▶ _PROBLEM REQUIREMENTS_: Take each line from the entries that holds "Gurion" and copy it out.

[Pixel coordinate grounding data]
[Start of section]

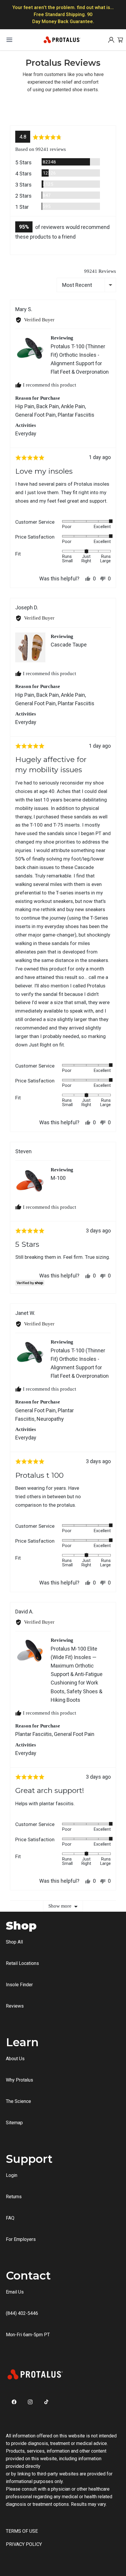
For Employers (21, 2239)
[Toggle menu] (9, 40)
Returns (14, 2196)
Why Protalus (19, 2080)
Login (11, 2175)
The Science (18, 2101)
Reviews (15, 2006)
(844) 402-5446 (22, 2313)
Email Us (15, 2292)
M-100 (58, 1178)
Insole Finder (19, 1984)
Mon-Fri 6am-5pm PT (28, 2334)
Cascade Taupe (69, 645)
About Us (15, 2058)
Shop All (14, 1942)
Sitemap (14, 2122)
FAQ (10, 2218)
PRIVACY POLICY (24, 2544)
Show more (59, 1906)
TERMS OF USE (22, 2531)
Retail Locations (22, 1963)
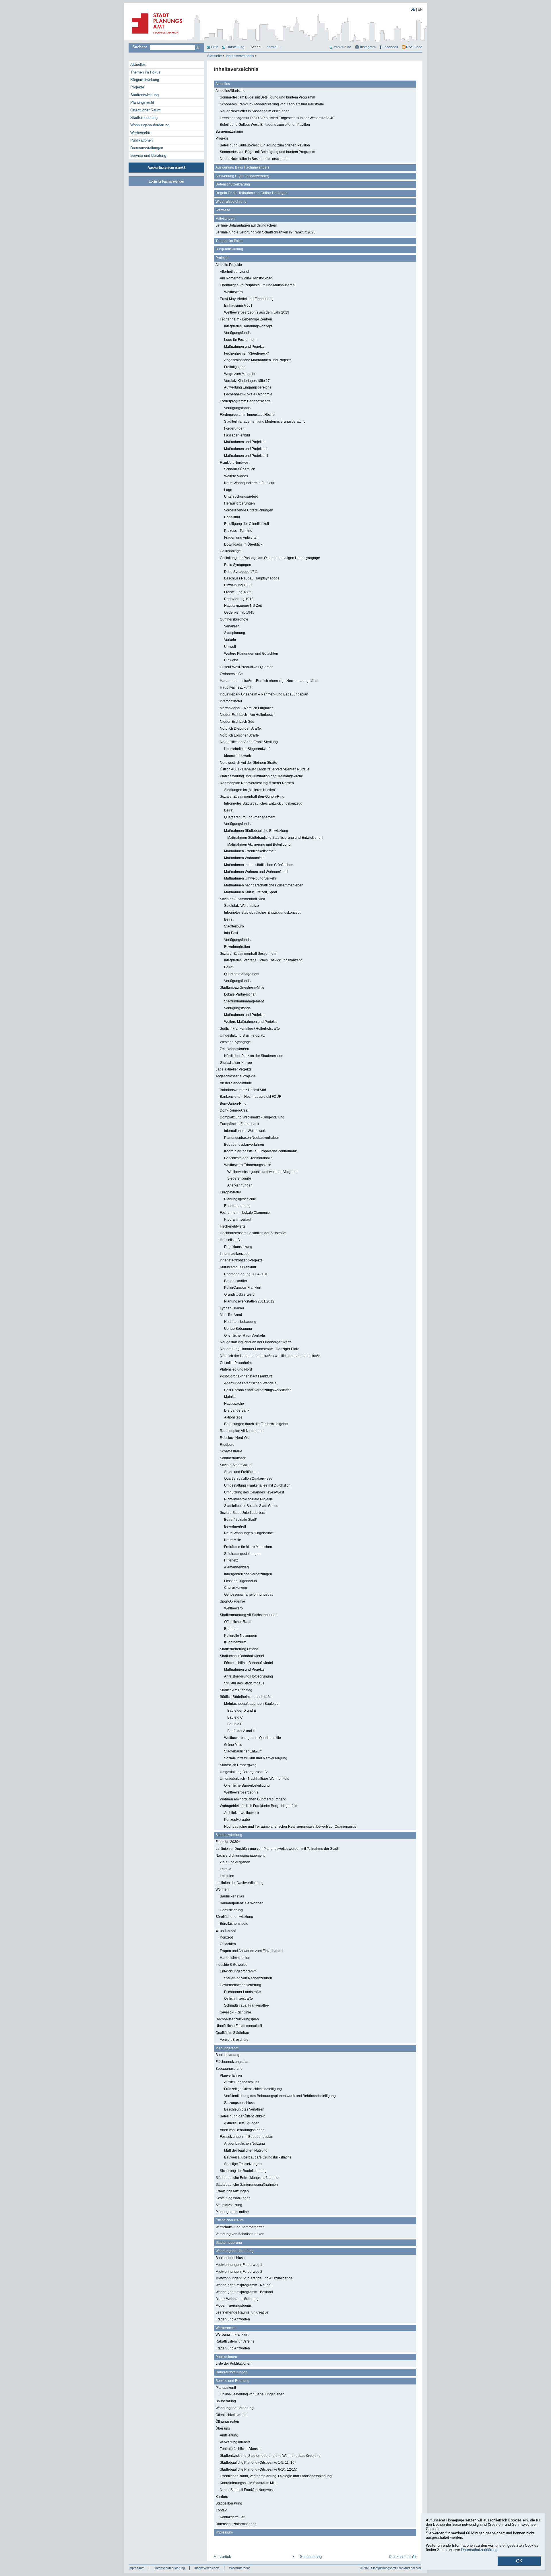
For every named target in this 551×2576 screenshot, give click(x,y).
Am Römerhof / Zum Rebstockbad (246, 278)
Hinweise (231, 660)
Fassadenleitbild (237, 435)
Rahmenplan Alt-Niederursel (242, 1431)
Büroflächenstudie (234, 1924)
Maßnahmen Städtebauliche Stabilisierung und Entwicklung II (275, 838)
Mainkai (230, 1397)
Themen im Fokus (145, 72)
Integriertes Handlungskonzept (248, 326)
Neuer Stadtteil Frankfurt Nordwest (246, 2490)
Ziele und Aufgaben (235, 1862)
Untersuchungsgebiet (241, 496)
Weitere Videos (236, 476)
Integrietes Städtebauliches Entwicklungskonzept (262, 913)
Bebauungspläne (229, 2069)
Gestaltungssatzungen (233, 2198)
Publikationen (141, 140)
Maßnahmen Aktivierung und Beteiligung (259, 844)
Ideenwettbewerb (237, 756)
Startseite (214, 56)
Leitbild (225, 1869)
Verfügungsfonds (237, 333)
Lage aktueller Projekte (234, 1069)
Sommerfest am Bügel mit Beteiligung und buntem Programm (267, 97)
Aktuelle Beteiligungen (241, 2123)
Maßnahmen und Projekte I (245, 442)
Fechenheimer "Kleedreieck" (246, 353)
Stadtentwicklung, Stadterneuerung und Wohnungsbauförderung (270, 2456)
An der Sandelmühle (236, 1083)
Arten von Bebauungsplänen (242, 2130)
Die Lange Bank (236, 1410)
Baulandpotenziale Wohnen (241, 1903)
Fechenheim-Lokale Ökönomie (248, 394)
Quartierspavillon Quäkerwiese (248, 1479)
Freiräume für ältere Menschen (248, 1547)
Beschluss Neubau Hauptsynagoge (252, 578)
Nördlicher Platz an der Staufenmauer (253, 1056)
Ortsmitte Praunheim (236, 1363)
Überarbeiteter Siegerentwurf (246, 749)
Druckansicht (400, 2556)
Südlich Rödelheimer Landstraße (245, 1697)
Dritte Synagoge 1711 (241, 572)
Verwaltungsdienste (235, 2442)
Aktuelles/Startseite (230, 91)
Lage (228, 490)
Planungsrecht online (232, 2212)
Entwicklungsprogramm (238, 1971)
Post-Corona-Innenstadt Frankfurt (246, 1376)
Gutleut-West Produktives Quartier (246, 667)
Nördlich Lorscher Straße (239, 735)
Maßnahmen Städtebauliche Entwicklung (256, 831)
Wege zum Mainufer (239, 374)
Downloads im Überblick (243, 544)
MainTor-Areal (231, 1315)
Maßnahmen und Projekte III (246, 456)
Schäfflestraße (231, 1451)
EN (420, 9)
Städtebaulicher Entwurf (242, 1751)
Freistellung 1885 (237, 592)
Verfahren (231, 626)
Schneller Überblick (239, 469)
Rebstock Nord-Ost (234, 1438)
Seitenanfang (311, 2556)
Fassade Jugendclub (240, 1581)
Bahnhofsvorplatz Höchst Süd (243, 1090)
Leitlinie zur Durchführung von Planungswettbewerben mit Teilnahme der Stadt (277, 1849)
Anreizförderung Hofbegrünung (248, 1676)
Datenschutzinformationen (236, 2524)
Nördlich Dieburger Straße (240, 728)
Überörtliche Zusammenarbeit (239, 2026)
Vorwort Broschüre (234, 2040)
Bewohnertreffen (237, 947)
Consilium (232, 517)
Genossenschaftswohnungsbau (248, 1595)
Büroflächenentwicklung (234, 1917)
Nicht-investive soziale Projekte (248, 1499)
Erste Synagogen (237, 565)
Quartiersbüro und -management (249, 817)
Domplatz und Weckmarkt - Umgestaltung (252, 1117)
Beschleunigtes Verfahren (244, 2109)
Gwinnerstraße (231, 674)
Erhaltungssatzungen (232, 2191)
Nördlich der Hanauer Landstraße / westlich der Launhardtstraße (270, 1356)
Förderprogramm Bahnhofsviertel (245, 401)
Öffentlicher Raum (145, 110)
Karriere (222, 2497)
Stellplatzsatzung (229, 2205)
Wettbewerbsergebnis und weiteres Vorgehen (262, 1172)
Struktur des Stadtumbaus (244, 1683)
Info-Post (231, 933)
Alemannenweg (236, 1567)
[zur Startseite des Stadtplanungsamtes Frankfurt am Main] (155, 36)
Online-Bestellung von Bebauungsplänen (252, 2394)
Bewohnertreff (235, 1526)
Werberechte (140, 133)
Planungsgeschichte (240, 1199)
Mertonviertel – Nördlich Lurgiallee (247, 708)
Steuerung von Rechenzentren (248, 1978)
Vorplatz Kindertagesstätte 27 (247, 381)
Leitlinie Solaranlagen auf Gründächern (246, 225)
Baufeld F (234, 1724)
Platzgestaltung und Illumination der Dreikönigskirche (261, 776)
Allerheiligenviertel (234, 272)
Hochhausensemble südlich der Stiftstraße (253, 1233)
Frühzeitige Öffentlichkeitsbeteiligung (253, 2089)
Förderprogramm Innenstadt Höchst (247, 415)
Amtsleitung (229, 2435)
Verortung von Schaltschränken (240, 2234)
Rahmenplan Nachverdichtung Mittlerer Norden (257, 783)
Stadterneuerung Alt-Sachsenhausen (249, 1615)
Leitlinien (227, 1876)
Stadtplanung (234, 633)
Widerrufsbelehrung (231, 202)
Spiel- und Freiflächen (241, 1472)
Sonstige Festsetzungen (243, 2164)
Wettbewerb (233, 292)
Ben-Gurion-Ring (233, 1103)
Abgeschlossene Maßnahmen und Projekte (258, 360)
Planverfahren (231, 2075)
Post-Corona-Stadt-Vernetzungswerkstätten (258, 1390)
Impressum (224, 2532)
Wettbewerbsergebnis (241, 1792)
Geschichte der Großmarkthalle (248, 1158)
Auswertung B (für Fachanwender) (242, 167)
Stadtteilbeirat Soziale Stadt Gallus (251, 1506)
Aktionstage (233, 1417)
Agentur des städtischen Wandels (250, 1383)
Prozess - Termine (238, 531)
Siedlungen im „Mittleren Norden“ (250, 790)
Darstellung (235, 47)
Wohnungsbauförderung (149, 125)
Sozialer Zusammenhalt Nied (242, 899)
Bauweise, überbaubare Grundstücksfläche (258, 2157)
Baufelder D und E (241, 1711)
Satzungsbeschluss (239, 2103)
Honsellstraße (231, 1240)
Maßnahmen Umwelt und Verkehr (250, 878)
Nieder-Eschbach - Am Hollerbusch (247, 715)
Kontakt (221, 2510)
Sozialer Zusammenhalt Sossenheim (248, 954)
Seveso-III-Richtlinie (235, 2012)
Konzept (226, 1937)
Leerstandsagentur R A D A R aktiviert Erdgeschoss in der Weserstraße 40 (277, 118)
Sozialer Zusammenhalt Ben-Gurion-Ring (252, 797)
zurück (225, 2556)
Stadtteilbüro (234, 926)
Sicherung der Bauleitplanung (243, 2171)
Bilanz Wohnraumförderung (237, 2299)
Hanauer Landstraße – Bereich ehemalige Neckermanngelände (269, 681)
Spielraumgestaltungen (242, 1554)
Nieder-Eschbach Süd (237, 722)
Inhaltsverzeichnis (240, 56)
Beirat (228, 810)
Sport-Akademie (232, 1601)
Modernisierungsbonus (234, 2305)
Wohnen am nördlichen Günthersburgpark (253, 1799)
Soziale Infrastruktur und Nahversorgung (255, 1758)
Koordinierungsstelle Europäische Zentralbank (260, 1151)
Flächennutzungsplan (232, 2062)
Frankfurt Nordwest (234, 463)
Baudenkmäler (235, 1281)
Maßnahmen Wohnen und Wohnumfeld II (256, 872)
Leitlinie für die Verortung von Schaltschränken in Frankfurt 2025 (265, 232)
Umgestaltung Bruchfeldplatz (242, 1035)
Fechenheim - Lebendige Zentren (246, 319)
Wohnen (222, 1889)
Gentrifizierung (231, 1910)
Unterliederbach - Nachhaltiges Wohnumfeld (254, 1779)
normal (272, 47)
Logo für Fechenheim (240, 340)
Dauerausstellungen (146, 148)
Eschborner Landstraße (242, 1992)
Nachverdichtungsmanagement (240, 1856)
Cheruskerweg (235, 1588)
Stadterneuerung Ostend (239, 1649)
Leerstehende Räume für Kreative (242, 2312)
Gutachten (228, 1944)
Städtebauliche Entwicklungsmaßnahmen (248, 2178)
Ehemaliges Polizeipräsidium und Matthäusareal (258, 285)
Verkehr (230, 640)
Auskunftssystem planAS (166, 168)
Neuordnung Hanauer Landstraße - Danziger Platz (259, 1349)
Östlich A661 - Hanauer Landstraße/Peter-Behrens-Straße (265, 769)
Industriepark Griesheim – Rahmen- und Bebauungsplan (264, 694)
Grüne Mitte (233, 1745)
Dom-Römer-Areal (234, 1110)
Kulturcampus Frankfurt (238, 1267)
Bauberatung (226, 2401)
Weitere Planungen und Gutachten (251, 654)
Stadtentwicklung (144, 95)
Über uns (223, 2428)
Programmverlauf (237, 1220)
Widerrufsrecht (239, 2568)
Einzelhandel (226, 1930)
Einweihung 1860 (238, 585)
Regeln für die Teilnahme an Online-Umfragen (252, 193)
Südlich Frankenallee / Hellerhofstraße (250, 1029)
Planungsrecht (142, 102)
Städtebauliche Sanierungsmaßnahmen (247, 2185)
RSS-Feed (414, 47)
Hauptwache (234, 1404)
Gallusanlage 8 (232, 551)
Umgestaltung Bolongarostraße (244, 1772)
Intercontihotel (231, 701)
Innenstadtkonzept (234, 1254)
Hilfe (214, 47)
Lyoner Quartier (232, 1308)
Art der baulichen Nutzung (244, 2144)
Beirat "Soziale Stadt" (240, 1520)
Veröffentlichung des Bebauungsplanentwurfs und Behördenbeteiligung (280, 2096)
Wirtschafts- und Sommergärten (240, 2227)
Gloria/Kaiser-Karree (236, 1063)
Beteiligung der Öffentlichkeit (246, 524)
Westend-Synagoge (235, 1042)
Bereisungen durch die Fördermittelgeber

[End of section]

▶ _ANSWER FOR THE TASK_:
Ben-Gurion-Ring (233, 1103)
Sozialer Zusammenhalt Ben-Gurion-Ring (252, 797)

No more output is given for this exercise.